### DIRECTIONS
Once you find the line with "Task: Select the Droner137 Capsule entry" in the data that follows, repeat it and every line after it exactly, through the line with "The height and".

### SOURCE INFORMATION
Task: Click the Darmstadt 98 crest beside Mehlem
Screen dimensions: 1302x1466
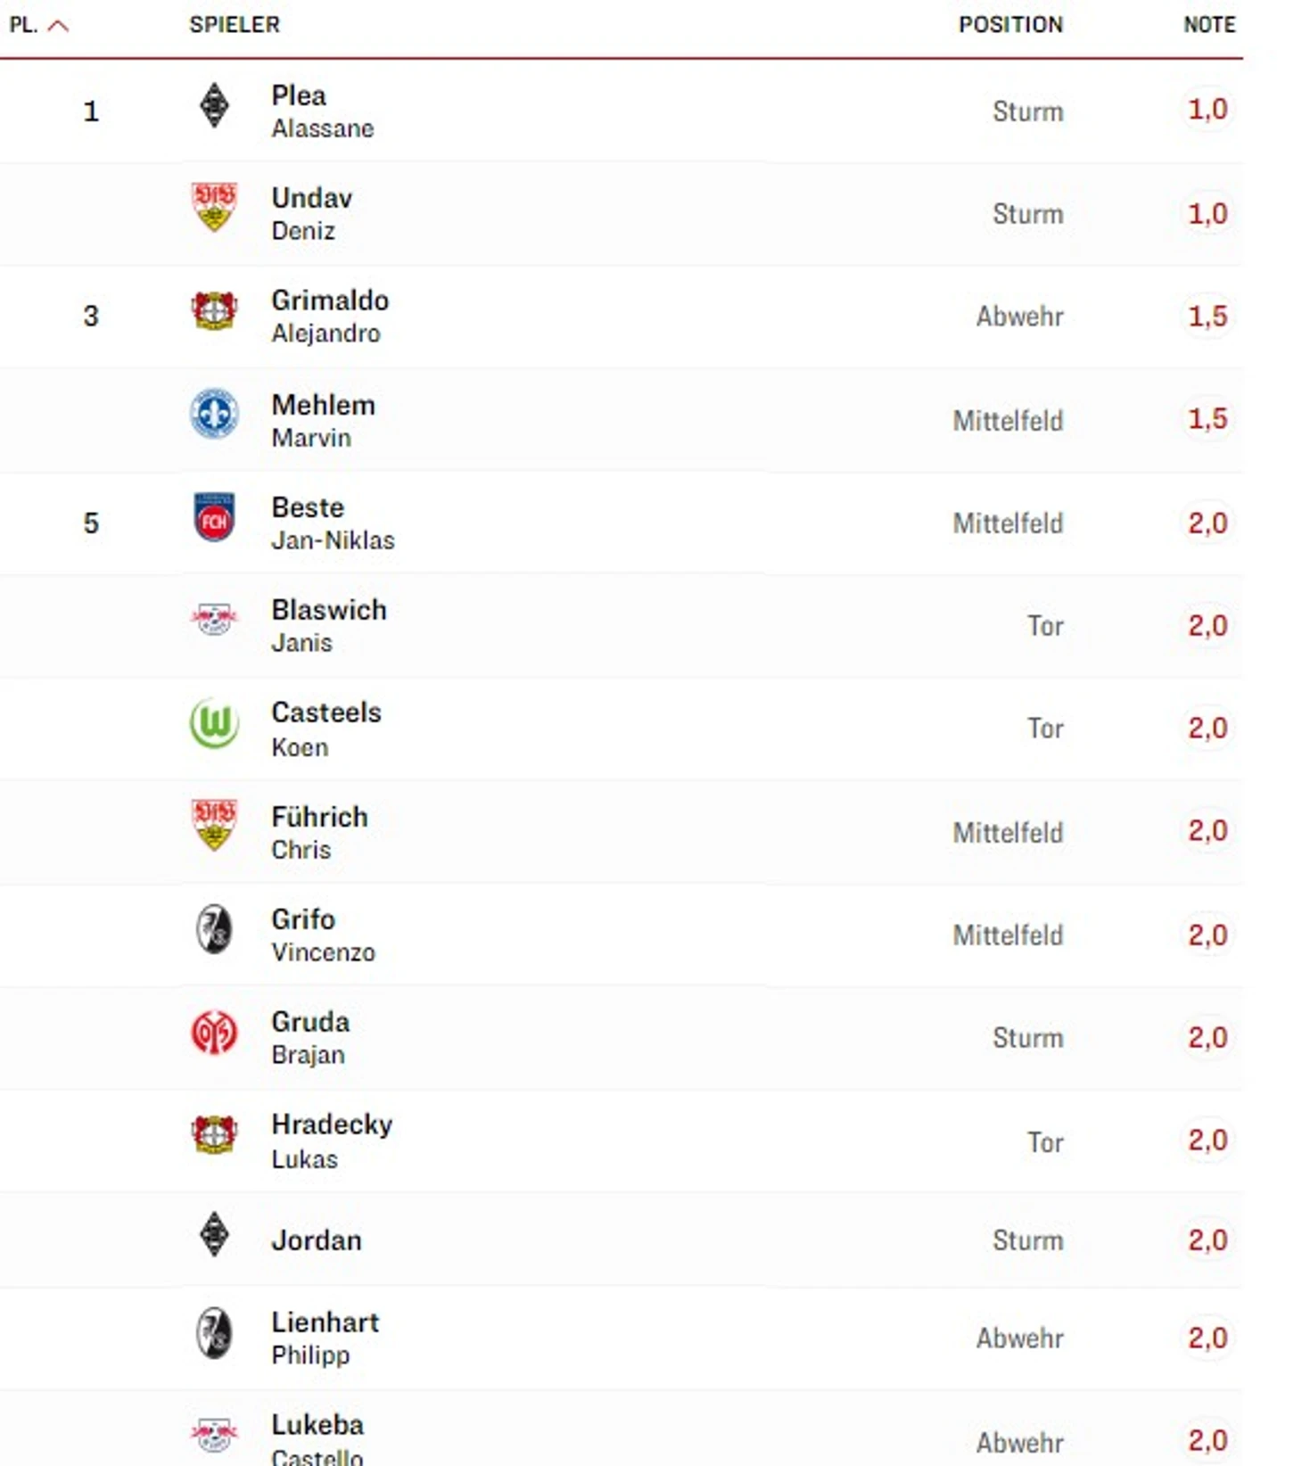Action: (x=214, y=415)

---

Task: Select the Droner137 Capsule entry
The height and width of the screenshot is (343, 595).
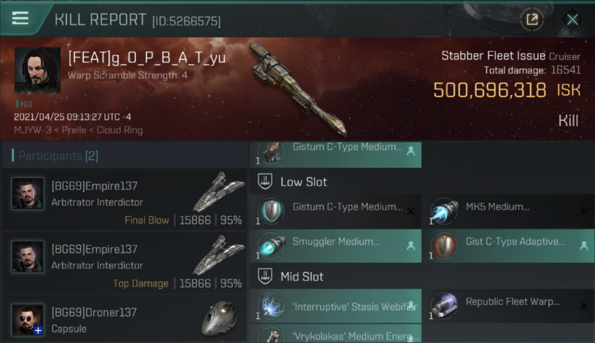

* * *

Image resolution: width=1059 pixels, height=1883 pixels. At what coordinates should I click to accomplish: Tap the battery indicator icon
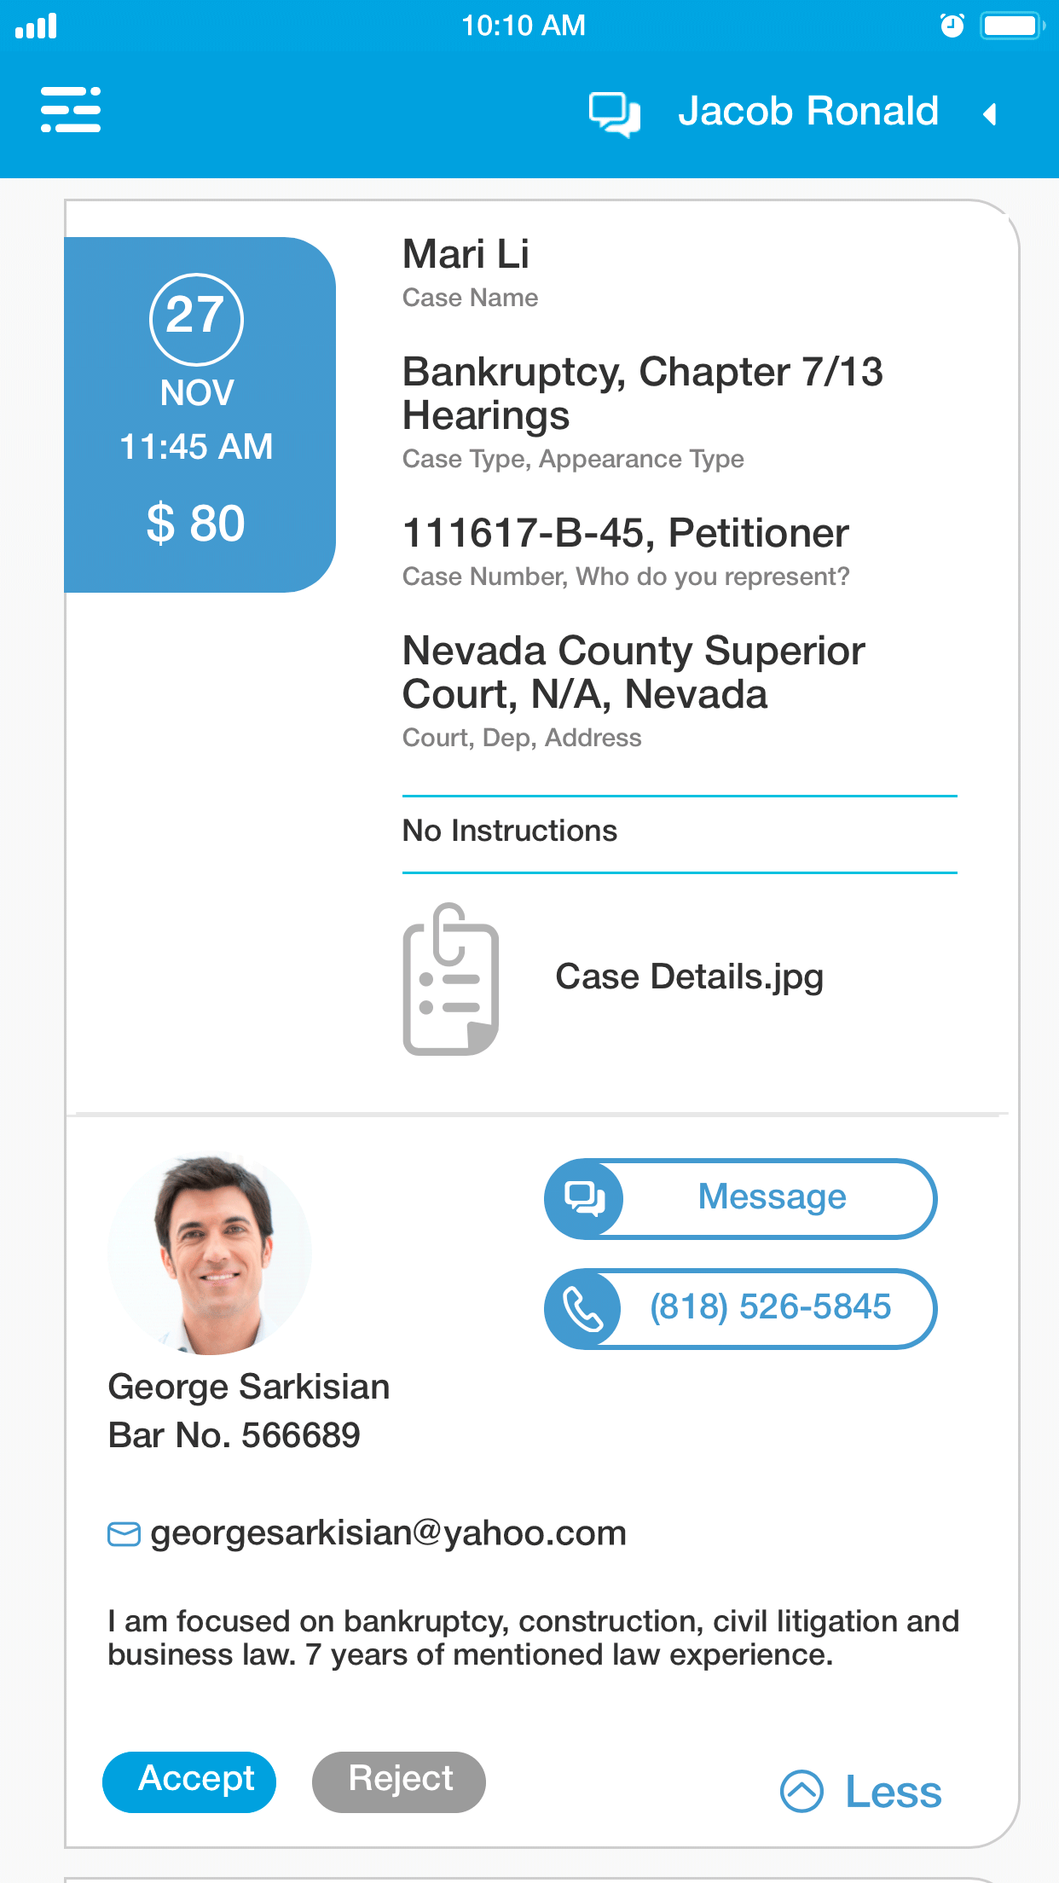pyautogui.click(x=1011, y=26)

### YOUR SOLUTION
Task: Select the Droner137 Capsule entry
The height and width of the screenshot is (343, 595).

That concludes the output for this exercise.